The placebo effect is just one of the oddities that makes pain difficult to study. Because pain is such a subjective experience, it's a hard problem for doctors to treat. If your knee hurts after a fall on the ski slopes, then X-rays will determine if a bone is broken or not. But what if your knee hurts continually, and X-rays show no damage? In the past, many patients were written off with the dismissal, "It's all in your head."
With the advent of brain imaging, researchers are learning more about how the brain perceives pain, and they're finding that pain really might be all in a person's head -- but that doesn't make it any less real. Let's say that you stub your toe. Nerves in the toe known as nociceptors, tasked with sensing pain, go into action. They send messages to the spinal cord that pain has occurred; the worse the stub, the more rapidly and powerfully they fire. The spinal cord then releases neurotransmitters to the brain's thalamus, communicating with the brain that there's an injury. But there's not just one part of the brain that processes pain. The thalamus could forward the message on to the part of the brain that manages physical sensation as well as the part that controls emotions, memory and attention [source: Britt].
Once the acute pain of a stubbed toe recedes, these messages stop. But it's possible that people who experience chronic pain have different wiring somewhere along the line. In one experiment, all of the volunteers were subjected to a pain stimulus, and researchers found, through brain imaging, that the thalamus was activated in all of them. But those that were least able to withstand the pain stimulus also showed activity in the section of the brain that deals with emotion [source: Coghlan].

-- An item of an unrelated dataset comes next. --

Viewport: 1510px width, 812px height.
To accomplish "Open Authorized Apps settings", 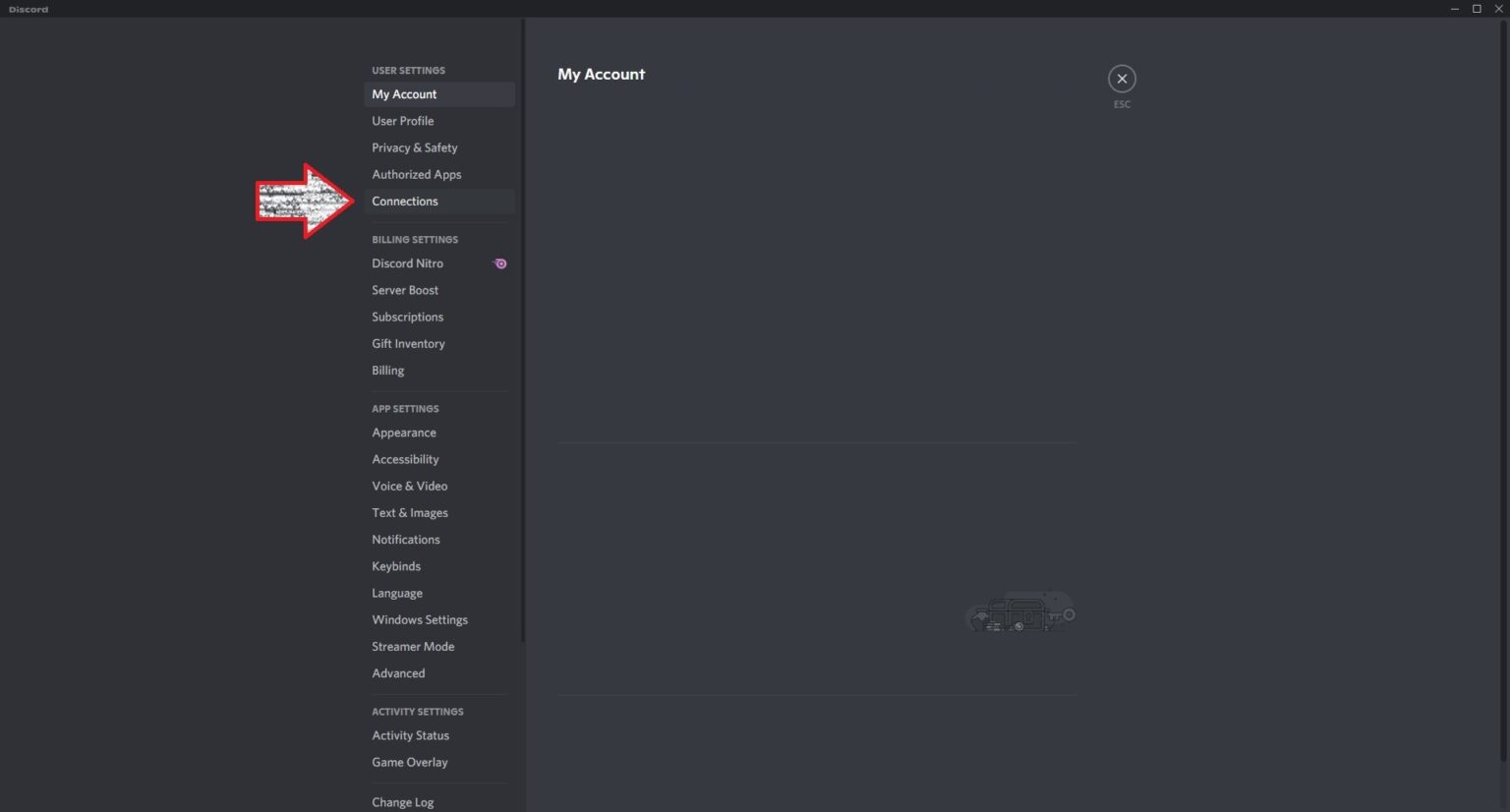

You don't need to conduct brain imaging to realize that emotion can exacerbate pain -- there's a reason why we try to distract babies with our car keys when they fall. When we're anxious or depressed about pain, the pain doesn't go away. In fact, it often seems to get worse. That's not to say that simply thinking happy thoughts will make pain go away; sometimes it will, but it's possible that certain people's brains have been rewired or altered to the point that the brain perceives pain even when there is none, physically.
These findings about pain could have implications for how we treat it. Rather than pumping a person full of painkillers, it may be better to use cognitive behavioral therapy. In one treatment under study, people were hooked to an fMRI machine and watched their brains under the influence of a pain stimulus. They learned to talk themselves down when pain levels began to spike, retraining their brain to keep pain in perspective [source: Thernstrom].